The Expanse's Marco Inaros Isn't the Villain You Think He Is

The Expanse's fifth and penultimate season debuts this week and brings with it Marco Inaros, the [...]

The Expanse's fifth and penultimate season debuts this week and brings with it Marco Inaros, the charismatic and compelling Belter leader who has big plans to shake up the balance of power in the galaxy. Introduced in the show's fourth season, Marco is a freedom fighter or terrorist, depending on whom you ask, running a militant splinter faction of the Outer Planets Alliance. He also has a history with Naomi Nagata of the Rocinante. The drastic and deadly actions he takes make it easy to consider him a villain, and many fans think of him as are a reflection of modern politics. ComicBook.com spoke to the series's creators, who say they were taking a longer view of things when they came up with Marco.

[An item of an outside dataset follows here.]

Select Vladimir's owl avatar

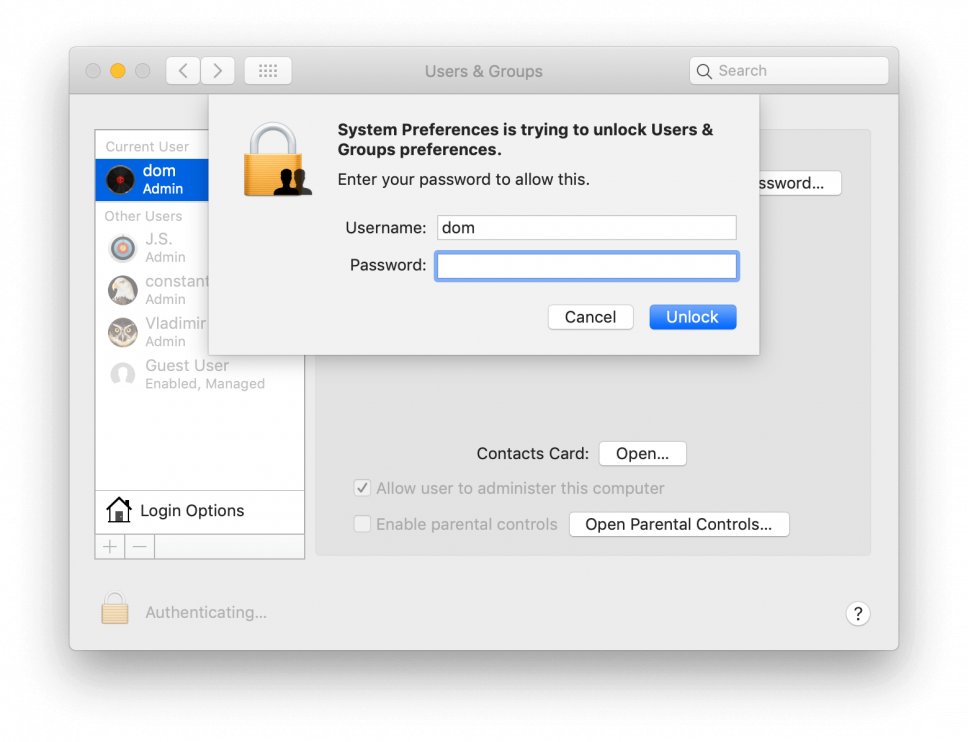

"There have been a lot of folks who have looked at Marco Inaros and thought we were making some pointed comment about contemporary political leaders," says Daniel Abraham, co-author of The Expanse novels and executive producer of the television series. "But in point of fact, we were drawing from pre-classical history. It's just that this guy keeps showing up, this charismatic, charming, ambitious, audacious, immoral leader."

Co-author and executive producer Ty Franck adds, "I kept bringing up the power of audacity, that people like Alexander the Great won battles against much, much, much superior, numerically, forces just because he was audacious. He would do things that nobody else would do. He would take risks nobody else would take. And so he was constantly surprising these larger forces. You pull that forward, and you create that character who's just more audacious than everybody else. He's willing to take risks nobody else will take, and people go, 'Oh, that seems like this current thing.' And no, that guy existed 3000 years ago. But, but I think more than anything else, you have to understand why people follow him, and I think the trick of the season was crafting a character that does what we consider terrible things, but you absolutely understand why he has followers. You understand why people are loyal to him. That's the tricky part."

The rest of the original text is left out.